# START OF RECORDS PROVIDED
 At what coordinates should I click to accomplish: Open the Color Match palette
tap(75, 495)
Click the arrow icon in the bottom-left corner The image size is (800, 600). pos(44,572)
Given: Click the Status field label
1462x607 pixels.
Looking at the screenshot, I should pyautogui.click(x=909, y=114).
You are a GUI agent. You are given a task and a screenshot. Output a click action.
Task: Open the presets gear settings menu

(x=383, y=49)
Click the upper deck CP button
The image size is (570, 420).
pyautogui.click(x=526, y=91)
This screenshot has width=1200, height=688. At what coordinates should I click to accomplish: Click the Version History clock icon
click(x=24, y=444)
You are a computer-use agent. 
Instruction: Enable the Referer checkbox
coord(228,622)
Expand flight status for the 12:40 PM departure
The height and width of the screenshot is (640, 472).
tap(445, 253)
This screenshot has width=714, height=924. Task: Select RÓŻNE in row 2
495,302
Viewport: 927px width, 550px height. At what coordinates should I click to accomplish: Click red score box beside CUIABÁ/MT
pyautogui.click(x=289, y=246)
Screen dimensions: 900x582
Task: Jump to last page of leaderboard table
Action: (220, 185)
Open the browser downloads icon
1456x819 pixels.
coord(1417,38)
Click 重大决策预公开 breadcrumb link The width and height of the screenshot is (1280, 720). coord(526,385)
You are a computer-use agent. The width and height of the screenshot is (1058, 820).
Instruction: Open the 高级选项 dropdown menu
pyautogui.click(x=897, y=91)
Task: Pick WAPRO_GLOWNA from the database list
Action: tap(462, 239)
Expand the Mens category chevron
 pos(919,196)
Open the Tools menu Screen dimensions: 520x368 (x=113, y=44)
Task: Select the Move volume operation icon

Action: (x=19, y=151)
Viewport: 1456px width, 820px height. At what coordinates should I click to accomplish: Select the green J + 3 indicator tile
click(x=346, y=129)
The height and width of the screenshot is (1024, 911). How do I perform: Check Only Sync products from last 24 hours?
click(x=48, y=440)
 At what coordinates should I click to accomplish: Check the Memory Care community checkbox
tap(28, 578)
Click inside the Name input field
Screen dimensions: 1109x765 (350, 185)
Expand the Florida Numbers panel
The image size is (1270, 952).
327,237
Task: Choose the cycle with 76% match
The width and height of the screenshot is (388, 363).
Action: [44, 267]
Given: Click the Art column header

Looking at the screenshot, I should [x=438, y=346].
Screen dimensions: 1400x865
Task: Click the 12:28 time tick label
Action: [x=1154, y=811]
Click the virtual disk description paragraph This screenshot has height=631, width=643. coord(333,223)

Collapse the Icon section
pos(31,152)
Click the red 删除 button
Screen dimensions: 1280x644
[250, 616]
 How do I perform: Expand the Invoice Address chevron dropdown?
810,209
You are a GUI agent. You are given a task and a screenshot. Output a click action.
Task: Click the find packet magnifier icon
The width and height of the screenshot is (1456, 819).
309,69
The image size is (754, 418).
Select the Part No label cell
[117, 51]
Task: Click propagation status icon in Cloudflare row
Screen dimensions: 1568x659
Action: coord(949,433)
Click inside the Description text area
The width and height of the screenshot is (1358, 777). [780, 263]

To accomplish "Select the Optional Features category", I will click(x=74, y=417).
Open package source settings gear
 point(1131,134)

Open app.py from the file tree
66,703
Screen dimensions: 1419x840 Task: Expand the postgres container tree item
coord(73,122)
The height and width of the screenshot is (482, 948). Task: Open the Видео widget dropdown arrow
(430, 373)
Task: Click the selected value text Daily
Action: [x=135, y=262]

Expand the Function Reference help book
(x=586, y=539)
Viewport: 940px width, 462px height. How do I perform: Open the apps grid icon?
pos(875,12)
# END OF RECORDS PROVIDED
__INSTRUCTION__
Pull out each line of the items above that contains the string "coordinates" and copy every such line in full.

__WRITTEN SOLUTION__
 At what coordinates should I click to accomplish: Open the Color Match palette
This screenshot has width=1200, height=688. At what coordinates should I click to accomplish: Click the Version History clock icon
Viewport: 927px width, 550px height. At what coordinates should I click to accomplish: Click red score box beside CUIABÁ/MT
Viewport: 1456px width, 820px height. At what coordinates should I click to accomplish: Select the green J + 3 indicator tile
 At what coordinates should I click to accomplish: Check the Memory Care community checkbox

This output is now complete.